8.2.2 Statistics Fields

The stats() dict contains:

Field Type Description
start_time float Simulation time when probe was attached / reset
end_time float Simulation time of last stats() call
duration float end_time - start_time
time_avg_len float Time-weighted average queue length
max_len int Maximum observed queue length
time_nonempty_ratio float Fraction of time queue was non-empty (0–1)
put_count int Total number of successful put operations
get_count int Total number of successful get operations
current_len int Queue length at time of stats() call

8.2.3 Operations Probe

QueueOpsProbe tracks every API-level operation attempt — puts, gets, pops, removes, and setitem calls — together with their outcomes (success, failure, blocked, timeout) and transferred item counts. It complements QueueStatsProbe when you need to know why items are moving (or not).

ops = q.add_ops_probe()

# ... run the simulation ...
sim.run(until=100)

s = ops.stats()
print(f"put attempts: {s['put_attempt_count']}  success: {s['put_success_count']}  fail: {s['put_fail_count']}")
print(f"get attempts: {s['get_attempt_count']}  blocked: {s['get_blocked_count']}  timeout: {s['get_timeout_count']}")
print(f"items moved:  put {s['put_moved_items']}  get {s['get_moved_items']}")
print(f"max batch:    put {s['max_put_batch']}  get {s['max_get_batch']}")

Operations Fields

Field Type Description
start_time float Probe start time
end_time float Time of last observed operation
duration float end_time - start_time
current_len int Queue length at last operation
max_len int Maximum observed queue length
min_len int Minimum observed queue length
put_attempt_count int Total put calls
put_success_count int Puts that transferred items
put_fail_count int Puts that transferred nothing
put_blocked_count int Puts that had to wait (queue full)
put_timeout_count int Puts that timed out while waiting
put_requested_items int Total items requested to put
put_moved_items int Total items actually put
get_attempt_count int Total get calls
get_success_count int Gets that transferred items
get_fail_count int Gets that transferred nothing
get_blocked_count int Gets that had to wait (queue empty)
get_timeout_count int Gets that timed out while waiting
get_requested_items int Total items requested to get
get_moved_items int Total items actually got
pop_attempt_count int Total pop calls
pop_success_count int Pops that removed an item
pop_fail_count int Pops on an empty queue
pop_moved_items int Total items popped
remove_attempt_count int Total remove calls
remove_success_count int Removes that found the item
remove_fail_count int Removes where item was absent
remove_moved_items int Total items removed
setitem_count int Total queue[i] = x replacements
max_put_batch int Largest single put transfer
max_get_batch int Largest single get transfer

8.2.4 Latency Probe

QueueLatencyProbe measures two kinds of time:

  • Stay time — how long each item spends inside the queue (from put to get/pop/remove).
  • Wait time — how long a blocked gput or gget call waits before it can proceed.
lat = q.add_latency_probe()

# ... run the simulation ...
sim.run(until=100)

s = lat.stats()
print(f"items tracked:   {s['stay_count']}")
print(f"avg stay time:   {s['stay_time_avg']:.3f}")
print(f"min/max stay:    {s['stay_time_min']:.3f} / {s['stay_time_max']:.3f}")
print(f"get waits:       {s['get_wait_count']}  avg {s['get_wait_time_avg']:.3f}")
print(f"put waits:       {s['put_wait_count']}  avg {s['put_wait_time_avg']:.3f}")
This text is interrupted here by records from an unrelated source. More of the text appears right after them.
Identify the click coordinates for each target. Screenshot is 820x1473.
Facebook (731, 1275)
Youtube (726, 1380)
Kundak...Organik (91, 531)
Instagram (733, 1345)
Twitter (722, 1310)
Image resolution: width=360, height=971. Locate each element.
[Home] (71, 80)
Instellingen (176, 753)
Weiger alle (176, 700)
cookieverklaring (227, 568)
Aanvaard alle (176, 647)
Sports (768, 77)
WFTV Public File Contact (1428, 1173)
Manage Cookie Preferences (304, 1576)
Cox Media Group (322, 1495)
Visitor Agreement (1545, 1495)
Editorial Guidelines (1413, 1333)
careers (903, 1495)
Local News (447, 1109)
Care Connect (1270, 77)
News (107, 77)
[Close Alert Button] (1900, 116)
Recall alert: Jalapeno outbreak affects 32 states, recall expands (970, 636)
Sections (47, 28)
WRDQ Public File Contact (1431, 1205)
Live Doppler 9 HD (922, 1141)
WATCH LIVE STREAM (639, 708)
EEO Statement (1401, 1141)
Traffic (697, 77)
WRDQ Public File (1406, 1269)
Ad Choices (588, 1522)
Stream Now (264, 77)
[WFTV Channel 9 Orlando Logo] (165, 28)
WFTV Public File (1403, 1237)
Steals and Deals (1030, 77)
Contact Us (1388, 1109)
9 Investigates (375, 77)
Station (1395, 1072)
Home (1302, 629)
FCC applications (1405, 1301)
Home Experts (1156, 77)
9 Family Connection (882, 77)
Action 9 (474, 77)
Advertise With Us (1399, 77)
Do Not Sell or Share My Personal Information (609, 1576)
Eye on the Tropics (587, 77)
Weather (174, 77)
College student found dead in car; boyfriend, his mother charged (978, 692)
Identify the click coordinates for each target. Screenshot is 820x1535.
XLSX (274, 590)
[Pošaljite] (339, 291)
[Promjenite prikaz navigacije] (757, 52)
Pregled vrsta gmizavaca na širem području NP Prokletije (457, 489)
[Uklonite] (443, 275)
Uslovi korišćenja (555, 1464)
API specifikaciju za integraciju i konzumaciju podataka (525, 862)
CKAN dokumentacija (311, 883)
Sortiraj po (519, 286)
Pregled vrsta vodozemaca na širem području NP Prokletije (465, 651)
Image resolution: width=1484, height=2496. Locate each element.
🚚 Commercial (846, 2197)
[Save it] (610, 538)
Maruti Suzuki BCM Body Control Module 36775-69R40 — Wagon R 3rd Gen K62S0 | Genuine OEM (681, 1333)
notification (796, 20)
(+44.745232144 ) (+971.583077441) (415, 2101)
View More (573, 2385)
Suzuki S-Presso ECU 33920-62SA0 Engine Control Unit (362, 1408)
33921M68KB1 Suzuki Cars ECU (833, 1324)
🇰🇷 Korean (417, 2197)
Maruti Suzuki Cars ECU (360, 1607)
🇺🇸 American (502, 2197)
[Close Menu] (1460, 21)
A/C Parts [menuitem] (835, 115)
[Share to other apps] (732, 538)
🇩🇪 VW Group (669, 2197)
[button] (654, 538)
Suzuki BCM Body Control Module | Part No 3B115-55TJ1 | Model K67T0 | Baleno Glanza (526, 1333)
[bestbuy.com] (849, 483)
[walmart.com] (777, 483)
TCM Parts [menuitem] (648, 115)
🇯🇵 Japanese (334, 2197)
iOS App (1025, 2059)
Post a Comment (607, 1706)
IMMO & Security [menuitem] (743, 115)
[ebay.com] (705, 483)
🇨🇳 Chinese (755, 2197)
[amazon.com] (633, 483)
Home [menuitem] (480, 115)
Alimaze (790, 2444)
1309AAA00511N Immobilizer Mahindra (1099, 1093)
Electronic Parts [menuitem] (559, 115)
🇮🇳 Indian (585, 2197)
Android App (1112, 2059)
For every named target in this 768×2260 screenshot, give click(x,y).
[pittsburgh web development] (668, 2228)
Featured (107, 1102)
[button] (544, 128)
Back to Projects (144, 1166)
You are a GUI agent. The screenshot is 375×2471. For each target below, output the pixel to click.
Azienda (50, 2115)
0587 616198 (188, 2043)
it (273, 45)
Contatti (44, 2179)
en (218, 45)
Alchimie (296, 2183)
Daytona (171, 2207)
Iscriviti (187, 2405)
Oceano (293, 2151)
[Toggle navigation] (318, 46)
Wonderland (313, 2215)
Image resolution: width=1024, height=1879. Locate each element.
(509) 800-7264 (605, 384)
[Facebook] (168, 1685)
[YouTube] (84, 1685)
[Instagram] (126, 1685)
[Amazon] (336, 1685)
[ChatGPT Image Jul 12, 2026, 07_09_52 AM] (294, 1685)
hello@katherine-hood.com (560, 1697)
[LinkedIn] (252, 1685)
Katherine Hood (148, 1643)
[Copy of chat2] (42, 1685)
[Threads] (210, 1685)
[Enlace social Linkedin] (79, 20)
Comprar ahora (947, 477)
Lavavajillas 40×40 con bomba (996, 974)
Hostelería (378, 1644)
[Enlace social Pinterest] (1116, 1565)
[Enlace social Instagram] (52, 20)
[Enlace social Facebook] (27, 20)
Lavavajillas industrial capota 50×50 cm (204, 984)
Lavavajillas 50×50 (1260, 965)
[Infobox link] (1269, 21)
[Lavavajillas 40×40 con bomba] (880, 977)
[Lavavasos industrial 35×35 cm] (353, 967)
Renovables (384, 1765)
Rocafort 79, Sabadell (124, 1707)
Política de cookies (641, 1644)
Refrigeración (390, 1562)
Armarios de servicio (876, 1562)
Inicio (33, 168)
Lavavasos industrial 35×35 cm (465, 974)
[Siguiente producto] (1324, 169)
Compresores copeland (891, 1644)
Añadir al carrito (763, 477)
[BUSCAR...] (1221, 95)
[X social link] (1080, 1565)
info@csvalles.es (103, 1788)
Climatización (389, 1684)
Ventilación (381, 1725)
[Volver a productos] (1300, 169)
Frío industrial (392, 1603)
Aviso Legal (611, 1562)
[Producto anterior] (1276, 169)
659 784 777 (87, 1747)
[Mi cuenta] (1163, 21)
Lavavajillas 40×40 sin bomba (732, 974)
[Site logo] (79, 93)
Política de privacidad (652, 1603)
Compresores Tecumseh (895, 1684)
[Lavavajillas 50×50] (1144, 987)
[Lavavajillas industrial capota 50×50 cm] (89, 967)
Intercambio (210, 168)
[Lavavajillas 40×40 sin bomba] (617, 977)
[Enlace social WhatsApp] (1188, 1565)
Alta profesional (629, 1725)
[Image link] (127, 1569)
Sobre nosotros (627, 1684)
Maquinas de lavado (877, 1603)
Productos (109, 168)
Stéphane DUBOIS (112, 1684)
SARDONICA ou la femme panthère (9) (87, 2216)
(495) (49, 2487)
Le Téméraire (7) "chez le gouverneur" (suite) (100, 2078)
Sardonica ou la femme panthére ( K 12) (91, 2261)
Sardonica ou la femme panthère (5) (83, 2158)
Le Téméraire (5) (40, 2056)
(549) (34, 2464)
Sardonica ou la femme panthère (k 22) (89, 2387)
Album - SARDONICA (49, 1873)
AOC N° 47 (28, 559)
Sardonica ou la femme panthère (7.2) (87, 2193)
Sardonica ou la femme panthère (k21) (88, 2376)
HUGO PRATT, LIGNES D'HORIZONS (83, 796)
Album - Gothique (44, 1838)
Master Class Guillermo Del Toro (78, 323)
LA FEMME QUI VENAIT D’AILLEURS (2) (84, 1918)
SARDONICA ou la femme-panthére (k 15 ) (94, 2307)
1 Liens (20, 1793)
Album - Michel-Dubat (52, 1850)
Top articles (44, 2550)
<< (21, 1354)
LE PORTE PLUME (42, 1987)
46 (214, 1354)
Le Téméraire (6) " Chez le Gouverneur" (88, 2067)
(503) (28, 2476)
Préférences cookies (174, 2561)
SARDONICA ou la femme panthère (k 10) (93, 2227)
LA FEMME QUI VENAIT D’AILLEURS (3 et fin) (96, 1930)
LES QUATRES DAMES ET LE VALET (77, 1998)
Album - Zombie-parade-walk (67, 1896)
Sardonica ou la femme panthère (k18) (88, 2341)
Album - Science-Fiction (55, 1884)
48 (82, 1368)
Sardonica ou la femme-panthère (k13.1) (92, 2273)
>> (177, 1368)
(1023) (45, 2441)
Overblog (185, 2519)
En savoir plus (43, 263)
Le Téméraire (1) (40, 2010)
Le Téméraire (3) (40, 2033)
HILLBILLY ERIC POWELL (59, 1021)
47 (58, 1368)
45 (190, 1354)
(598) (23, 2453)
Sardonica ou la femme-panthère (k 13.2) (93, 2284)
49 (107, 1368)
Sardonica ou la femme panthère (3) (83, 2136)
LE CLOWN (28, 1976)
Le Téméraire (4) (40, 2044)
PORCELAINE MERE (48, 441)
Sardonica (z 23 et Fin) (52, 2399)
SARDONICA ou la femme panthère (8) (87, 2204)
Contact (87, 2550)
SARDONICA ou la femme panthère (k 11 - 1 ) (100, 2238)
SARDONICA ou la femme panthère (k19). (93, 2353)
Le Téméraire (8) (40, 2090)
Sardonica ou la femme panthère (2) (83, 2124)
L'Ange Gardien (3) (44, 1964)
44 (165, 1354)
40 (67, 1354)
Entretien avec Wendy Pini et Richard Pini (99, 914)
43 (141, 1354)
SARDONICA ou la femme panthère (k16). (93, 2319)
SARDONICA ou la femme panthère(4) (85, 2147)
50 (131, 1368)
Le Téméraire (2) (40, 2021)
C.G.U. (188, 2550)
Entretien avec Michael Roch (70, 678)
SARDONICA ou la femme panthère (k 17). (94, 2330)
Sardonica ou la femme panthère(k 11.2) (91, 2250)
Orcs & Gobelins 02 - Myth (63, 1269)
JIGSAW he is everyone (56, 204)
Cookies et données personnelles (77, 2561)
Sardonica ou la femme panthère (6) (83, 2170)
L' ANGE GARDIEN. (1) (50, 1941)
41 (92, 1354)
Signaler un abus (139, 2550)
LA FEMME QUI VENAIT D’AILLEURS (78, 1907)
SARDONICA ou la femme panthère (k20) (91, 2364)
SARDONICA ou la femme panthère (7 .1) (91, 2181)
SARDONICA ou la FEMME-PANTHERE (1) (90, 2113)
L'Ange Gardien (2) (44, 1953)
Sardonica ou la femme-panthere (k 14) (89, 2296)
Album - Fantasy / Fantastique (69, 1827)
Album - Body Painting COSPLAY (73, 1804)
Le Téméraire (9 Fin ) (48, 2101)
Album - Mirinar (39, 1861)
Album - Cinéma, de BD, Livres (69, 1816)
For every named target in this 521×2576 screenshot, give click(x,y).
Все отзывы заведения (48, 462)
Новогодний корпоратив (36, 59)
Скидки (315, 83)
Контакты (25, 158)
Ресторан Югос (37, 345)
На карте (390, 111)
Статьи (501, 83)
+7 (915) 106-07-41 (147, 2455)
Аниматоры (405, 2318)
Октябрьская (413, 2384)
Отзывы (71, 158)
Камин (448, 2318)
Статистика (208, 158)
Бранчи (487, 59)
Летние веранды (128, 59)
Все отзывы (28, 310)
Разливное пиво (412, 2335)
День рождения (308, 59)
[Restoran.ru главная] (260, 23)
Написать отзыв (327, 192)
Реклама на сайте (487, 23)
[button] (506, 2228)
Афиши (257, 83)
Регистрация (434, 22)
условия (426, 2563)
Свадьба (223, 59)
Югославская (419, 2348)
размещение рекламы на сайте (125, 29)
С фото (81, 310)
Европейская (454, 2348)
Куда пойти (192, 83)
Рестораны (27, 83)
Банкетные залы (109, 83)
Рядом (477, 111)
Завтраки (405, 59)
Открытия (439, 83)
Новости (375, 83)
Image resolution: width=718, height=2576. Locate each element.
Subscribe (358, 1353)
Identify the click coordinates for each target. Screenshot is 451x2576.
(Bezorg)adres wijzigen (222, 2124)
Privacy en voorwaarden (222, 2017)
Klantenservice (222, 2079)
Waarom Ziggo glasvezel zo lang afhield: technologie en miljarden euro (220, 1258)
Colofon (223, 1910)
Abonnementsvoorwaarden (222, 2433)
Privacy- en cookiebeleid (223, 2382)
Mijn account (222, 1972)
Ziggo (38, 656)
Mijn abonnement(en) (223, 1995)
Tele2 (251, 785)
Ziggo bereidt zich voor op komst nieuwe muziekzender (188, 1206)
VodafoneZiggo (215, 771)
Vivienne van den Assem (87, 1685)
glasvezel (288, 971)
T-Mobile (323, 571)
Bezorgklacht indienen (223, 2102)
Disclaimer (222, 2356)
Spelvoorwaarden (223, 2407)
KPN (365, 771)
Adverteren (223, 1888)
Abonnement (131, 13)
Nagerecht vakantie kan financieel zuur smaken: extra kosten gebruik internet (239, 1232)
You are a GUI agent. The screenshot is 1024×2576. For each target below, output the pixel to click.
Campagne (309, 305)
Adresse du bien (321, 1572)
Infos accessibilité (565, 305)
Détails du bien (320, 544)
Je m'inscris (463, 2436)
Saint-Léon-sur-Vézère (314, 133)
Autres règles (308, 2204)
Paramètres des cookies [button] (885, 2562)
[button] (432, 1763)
If the probe is attached to a queue that already contains items, those items are seeded — their entry timestamp is set to the current simulation time. seeded_item_count reports how many items were seeded. untracked_exit_count reports items that left the queue without a matching entry timestamp (e.g. items that entered before the probe was attached and were not seeded).

Latency Fields

Field Type Description
start_time float Probe start time
end_time float Time of last observed operation
duration float end_time - start_time
tracked_item_count int Items still inside the queue with tracked entry times
seeded_item_count int Items that were in the queue when probe attached
untracked_exit_count int Items that left without a tracked entry time
stay_count int Items with completed stay-time measurement
stay_time_total float Sum of all stay times
stay_time_avg float Mean stay time
stay_time_min float Shortest stay time
stay_time_max float Longest stay time
put_wait_count int Blocked put operations
put_wait_timeout_count int Blocked puts that timed out
put_wait_time_total float Sum of all put wait times
put_wait_time_avg float Mean put wait time
put_wait_time_min float Shortest put wait
put_wait_time_max float Longest put wait
get_wait_count int Blocked get operations
get_wait_timeout_count int Blocked gets that timed out
get_wait_time_total float Sum of all get wait times
get_wait_time_avg float Mean get wait time
get_wait_time_min float Shortest get wait
get_wait_time_max float Longest get wait

8.2.5 Resetting and Detaching

probe.reset()    # clear accumulated statistics; start fresh from now
probe.close()    # detach from queue endpoints; probe stops collecting

q.remove_probe(probe)  # detach via the queue's API (also calls close())

8.3 Resource Probes

ResourceStatsProbe works identically to QueueStatsProbe but tracks resource amount instead of queue length:

from dssim import DSSimulation

sim = DSSimulation()
r = sim.resource(amount=0, capacity=100)

probe = r.add_stats_probe()

# ... run ...
sim.run(until=50)

s = probe.stats()
print(f"avg amount:       {s['time_avg_amount']:.2f}")
print(f"max amount:       {s['max_amount']:.2f}")
print(f"non-empty time:   {s['time_nonempty_ratio']*100:.1f}%")
print(f"full time:        {s['time_full_ratio']*100:.1f}%")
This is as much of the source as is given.